Mackenzie is particularly attuned to the flailing destruction of masculine energies—lazing on the sofa, cruising the strip, drinking in bars, getting in fights. Midway through the film, as his wife windowshops solitarily downtown, Homer drinks in a grim, late-night bar filled with bleary-eyed incoherents, men dancing drunkenly with each other and draining beer-mugs. Tommy drunkenly manhandles the women they encounter in these bars, and he’s not above coercing them if they don’t play along. Throughout these scenes, commissioned songs by The Revels (whose “Comanche” is featured famously in Pulp Fiction) provide the perfect, slow-burning rock-n-roll soundtrack for the film’s setting, harmonizing with all forms of liberation and escape: booze, cards, girls, and “raisin’ hell.”

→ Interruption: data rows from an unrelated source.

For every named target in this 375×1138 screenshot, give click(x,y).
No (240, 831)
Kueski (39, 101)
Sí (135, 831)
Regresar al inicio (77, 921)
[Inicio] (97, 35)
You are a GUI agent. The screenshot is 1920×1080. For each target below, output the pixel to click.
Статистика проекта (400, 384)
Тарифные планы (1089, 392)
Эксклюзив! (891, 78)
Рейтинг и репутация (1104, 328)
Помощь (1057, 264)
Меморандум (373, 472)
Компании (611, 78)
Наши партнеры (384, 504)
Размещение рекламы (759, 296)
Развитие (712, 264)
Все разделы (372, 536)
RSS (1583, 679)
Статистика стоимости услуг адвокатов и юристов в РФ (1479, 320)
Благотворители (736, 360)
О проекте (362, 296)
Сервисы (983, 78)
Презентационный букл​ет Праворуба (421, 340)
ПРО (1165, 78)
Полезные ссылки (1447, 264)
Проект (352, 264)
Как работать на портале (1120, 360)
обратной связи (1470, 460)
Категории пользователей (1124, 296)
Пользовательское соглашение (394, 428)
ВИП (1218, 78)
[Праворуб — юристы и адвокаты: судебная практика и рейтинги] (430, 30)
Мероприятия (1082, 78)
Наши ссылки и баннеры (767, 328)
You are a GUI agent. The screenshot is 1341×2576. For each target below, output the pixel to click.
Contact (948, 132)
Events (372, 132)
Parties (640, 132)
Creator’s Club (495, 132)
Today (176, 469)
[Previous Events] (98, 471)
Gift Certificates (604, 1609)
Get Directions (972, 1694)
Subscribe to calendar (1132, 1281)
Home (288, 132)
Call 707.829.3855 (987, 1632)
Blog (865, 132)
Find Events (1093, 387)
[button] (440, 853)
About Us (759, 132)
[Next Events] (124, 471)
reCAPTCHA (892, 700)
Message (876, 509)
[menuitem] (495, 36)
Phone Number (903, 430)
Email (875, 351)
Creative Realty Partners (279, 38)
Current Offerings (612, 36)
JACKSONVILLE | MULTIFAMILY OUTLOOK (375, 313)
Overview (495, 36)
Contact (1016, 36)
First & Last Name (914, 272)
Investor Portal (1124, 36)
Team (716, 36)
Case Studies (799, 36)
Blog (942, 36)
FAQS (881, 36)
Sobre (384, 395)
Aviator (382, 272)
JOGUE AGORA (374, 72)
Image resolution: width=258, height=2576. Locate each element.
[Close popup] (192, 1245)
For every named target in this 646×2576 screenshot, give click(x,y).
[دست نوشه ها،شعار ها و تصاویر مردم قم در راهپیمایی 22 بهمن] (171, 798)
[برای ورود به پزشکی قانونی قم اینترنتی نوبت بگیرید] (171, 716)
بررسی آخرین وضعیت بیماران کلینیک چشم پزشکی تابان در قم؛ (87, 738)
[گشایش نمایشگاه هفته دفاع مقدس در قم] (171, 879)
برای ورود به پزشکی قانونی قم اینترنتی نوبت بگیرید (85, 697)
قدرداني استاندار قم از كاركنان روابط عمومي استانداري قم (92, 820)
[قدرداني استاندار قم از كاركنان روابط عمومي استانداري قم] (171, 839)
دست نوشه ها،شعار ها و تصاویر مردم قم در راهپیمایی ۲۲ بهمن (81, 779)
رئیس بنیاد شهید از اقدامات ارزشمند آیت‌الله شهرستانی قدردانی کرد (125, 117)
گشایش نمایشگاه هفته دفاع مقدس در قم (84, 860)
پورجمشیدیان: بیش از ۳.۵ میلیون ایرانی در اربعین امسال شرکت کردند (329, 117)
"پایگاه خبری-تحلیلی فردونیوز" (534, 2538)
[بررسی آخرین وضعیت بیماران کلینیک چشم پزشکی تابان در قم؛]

But there is poetry in this atmosphere as well, suggested not least by the candid, often heartbreaking voiceovers of the main characters. Even Tommy elicits sympathy in relating his feeling of constant imprisonment, that in his disregard for life he sees no difference between prison and the outside. Homer, too, in his passivity and negligence suggests the pathos of one who simply wants to be free of worry: his vision of his parents in their meager shack back in Arizona evokes a nostalgic longing for home on the Hualapai Reservation, as well as a sense of the hopelessness of living there. That all of this narration serves as counterpoint to and commentary alongside the images of a night on the town suggests Terrence Malick before the fact: disjointed memories and observations provide the mood through which to read the sometimes gorgeous, sometimes grotesque, portrayal of Bunker Hill, its bars and boarding houses and interstitial spaces.